Murderers should serve at least 25 years in prison, a leading victims' group claimed today.
As the Government was urged to widen murder laws, AdVic called for judges to be given new guidelines on sentencing and have the power to impose tough tariffs on jail terms.
The support group claimed stricter punishment combined with proposed new rules for prosecuting killers would instil confidence in the criminal justice system.
Ger Philpott, member of the victims support group AdVic, welcomed calls for change but said mandatory 25-year sentences were needed.
"AdVic have always advocated a kind of change on charges to a blanket homicide law and vary that by severity, level of violence and provocation," he said.
"Our blanket description is of homicide by degree."
The Law Reform Commission has drafted a new Homicide Bill and wants the courts to take into consideration whether a killing was planned, spur of the moment, the level of violence and recklessness or negligence.
"We would say this kind of change is acceptable but guidelines for judges would also be helpful.
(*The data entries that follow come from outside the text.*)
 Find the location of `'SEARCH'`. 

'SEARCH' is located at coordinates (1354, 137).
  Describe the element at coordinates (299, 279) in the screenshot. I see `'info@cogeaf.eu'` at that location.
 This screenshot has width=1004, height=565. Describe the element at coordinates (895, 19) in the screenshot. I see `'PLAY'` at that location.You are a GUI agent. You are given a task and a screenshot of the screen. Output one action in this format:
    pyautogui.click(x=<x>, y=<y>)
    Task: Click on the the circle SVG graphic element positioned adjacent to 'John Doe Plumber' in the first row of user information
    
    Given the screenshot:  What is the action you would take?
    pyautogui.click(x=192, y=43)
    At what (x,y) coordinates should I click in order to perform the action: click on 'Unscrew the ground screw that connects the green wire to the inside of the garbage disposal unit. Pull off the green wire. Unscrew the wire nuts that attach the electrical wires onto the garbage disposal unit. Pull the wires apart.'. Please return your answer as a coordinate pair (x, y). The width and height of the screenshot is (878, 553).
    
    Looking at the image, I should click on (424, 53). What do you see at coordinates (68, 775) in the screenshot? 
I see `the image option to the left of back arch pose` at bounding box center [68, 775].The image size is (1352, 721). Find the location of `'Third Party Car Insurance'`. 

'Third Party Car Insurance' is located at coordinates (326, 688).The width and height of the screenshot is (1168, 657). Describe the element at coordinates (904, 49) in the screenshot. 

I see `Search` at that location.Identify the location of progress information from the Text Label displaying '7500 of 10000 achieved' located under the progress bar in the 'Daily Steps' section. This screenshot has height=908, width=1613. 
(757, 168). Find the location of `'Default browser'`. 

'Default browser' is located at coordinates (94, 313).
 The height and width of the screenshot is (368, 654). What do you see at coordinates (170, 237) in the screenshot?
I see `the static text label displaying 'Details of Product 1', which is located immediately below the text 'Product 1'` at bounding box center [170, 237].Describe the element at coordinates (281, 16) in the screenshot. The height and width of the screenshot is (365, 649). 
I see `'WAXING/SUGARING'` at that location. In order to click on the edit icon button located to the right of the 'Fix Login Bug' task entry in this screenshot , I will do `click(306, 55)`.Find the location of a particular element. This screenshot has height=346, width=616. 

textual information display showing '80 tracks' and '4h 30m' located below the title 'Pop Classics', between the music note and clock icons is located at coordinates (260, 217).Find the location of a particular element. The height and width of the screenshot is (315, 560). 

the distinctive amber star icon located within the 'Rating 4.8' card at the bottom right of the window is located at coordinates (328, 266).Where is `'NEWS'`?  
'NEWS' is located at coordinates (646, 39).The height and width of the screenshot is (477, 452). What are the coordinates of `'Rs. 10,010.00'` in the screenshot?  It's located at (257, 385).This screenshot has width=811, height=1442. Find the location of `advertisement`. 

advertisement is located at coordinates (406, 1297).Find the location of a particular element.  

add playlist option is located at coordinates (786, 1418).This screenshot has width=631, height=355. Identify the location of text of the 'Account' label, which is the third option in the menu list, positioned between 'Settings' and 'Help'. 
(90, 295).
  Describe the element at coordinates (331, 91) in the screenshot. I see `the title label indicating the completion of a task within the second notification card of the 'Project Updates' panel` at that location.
AdVic would recommend where human life is taken the sentence is a minimum of 25 years and judges could add on a tariff.
"Presently you have situations where sentences are handed down for similar crimes but there is no comparison [in the sentences]."
The Commission said manslaughter should be used against drivers for road deaths where there is very high culpability and new offences of careless driving causing death and assault causing death should be created.
It wants murder to be used in only the most heinous killings and repeated calls it made 10 years ago for mandatory life sentences to be replaced by jail terms based on moral culpability.
It said low levels of violence causing death such as a single blow to the head should not be manslaughter but assault causing death and also called for gross negligence to be considered.
AdVic has put forward its proposals on mandatory sentences to the Department of Justice.
Anne Delcassian, whose sister Irene White was murdered in her Dundalk home three years ago, said the justice system favours criminals.
"Our system is wrong, it's not for the victim, it's absolutely 100% not," she said.
"When I think of my beautiful sister gone, there one minute and gone the next, how does that make you feel? What I have learned in the last few years has opened my eyes."
Despite three years of intensive investigations and a number of arrests no-one has been charged in connection with the murder. Ms Delcassian said she, like many others, has dozens of unanswered questions.
"The sphere of law needs to be widened. The law protects the criminal, the system in Ireland needs to be restructured," she said.
"No matter what stage your investigation is at I think you should have the right to look at the book. The DPP is taking control of sadness and of our lives."
Ms Delcassian has written to Minister for Justice Brian Lenihan and DPP James Hamilton asking for information relating to the Garda investigation into her sister's killing. Both have declined to give any answers.
She said she would be making a submission to the DPP as part of the public consultation on reasons why some suspected criminals are not prosecuted.